#### To do:
1. Decide whether each statement agrees with the simulator post: (a) The writer has already done development work on the dm643x platform with real hardware. (b) The optimizing C tutorial is supported for the CCS3.3 release. (c) The error shows up when the writer tries to load the built output file into the simulator. For each, answer yes or no and quote the deciding words.
2. Turn the paragraph of the simulator post that begins "After having done a great deal" into a short bulleted list that keeps its main facts.
3. Summarize the simulator post in two sentences.

This thread has been locked.

If you have a related question, please click the "Ask a related question" button in the top right corner. The newly created question will be automatically linked to this question.

Setting up simulator for optimizing code

After having done a great deal of "alpha" level development on the dm643x platform using the actual hardware, I'd like to do some function level optimization using the simulator instead of a target board.  Basically rip the function in question out and write a simple wrapper to do some test cases to try and get my cycles per loop down.  I started looking at the optimizing C tutorial, only to see that it says it is not supported for CCS3.3 release.  I'd love a sample project setup for the c64+ cycle accurate simulator (or even better, setup just like the 643x) to get started on.  So far, after picking this simulator during CCS setup and starting a project from scratch I continue to receive a "[ output name ] does not match the target type, not loaded" error anytime I attempt to load my built output file into the simulator.  Any suggestions for how to fix this or where to find an existing starting project?

#### Data section:
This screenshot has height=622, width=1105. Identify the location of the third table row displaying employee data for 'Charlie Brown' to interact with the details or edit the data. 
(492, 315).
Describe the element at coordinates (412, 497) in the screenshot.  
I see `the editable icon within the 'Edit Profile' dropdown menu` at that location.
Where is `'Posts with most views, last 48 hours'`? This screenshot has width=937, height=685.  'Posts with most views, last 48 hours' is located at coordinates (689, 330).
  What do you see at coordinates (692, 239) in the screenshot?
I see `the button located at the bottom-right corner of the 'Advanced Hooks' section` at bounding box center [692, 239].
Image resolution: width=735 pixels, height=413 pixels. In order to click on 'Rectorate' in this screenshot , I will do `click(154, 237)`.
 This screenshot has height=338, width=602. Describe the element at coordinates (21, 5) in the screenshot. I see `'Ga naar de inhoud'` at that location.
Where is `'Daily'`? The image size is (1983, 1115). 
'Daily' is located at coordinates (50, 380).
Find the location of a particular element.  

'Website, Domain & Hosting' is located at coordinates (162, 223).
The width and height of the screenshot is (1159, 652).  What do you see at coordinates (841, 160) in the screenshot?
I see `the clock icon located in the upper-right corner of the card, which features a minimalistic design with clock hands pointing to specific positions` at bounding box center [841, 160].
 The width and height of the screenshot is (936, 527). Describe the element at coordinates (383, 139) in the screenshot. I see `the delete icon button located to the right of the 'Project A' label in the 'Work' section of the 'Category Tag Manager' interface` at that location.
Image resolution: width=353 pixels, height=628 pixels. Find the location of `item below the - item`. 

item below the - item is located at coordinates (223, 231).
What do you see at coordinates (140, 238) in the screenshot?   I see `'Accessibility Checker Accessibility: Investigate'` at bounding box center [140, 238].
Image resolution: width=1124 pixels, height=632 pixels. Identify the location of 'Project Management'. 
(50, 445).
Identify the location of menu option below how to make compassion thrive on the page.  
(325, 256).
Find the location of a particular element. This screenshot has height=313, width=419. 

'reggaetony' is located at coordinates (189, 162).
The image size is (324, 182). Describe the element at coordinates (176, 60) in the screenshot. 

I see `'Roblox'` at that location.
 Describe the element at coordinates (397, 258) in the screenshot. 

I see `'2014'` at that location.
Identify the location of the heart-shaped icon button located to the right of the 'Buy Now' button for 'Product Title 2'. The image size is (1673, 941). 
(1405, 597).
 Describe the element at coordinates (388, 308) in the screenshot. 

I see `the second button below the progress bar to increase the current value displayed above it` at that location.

#### Outputs in order:
1.
(a) Yes: "After having done a great deal of "alpha" level development on the dm643x platform using the actual hardware"
(b) No: "it says it is not supported for CCS3.3 release"
(c) Yes: "anytime I attempt to load my built output file into the simulator"

2.
- The writer has done extensive "alpha" level development on the dm643x platform using actual hardware.
- The writer now wants to do function-level optimization on a simulator instead of a target board, using a simple wrapper with test cases to reduce cycles per loop.
- The optimizing C tutorial says it is not supported for the CCS3.3 release.
- The writer wants a sample project set up for the c64+ cycle accurate simulator, ideally configured like the 643x.
- After selecting this simulator in CCS setup and starting a project from scratch, the writer gets a "[ output name ] does not match the target type, not loaded" error whenever loading the built output file.
- The writer asks how to fix this or where to find an existing starting project.

3. After extensive development on dm643x hardware, the writer wants to optimize individual functions on the c64+ cycle accurate simulator but notes that the optimizing C tutorial is not supported for CCS3.3. Loading the built output file into the simulator gives a "does not match the target type, not loaded" error, so the writer asks for a fix or an existing starting project.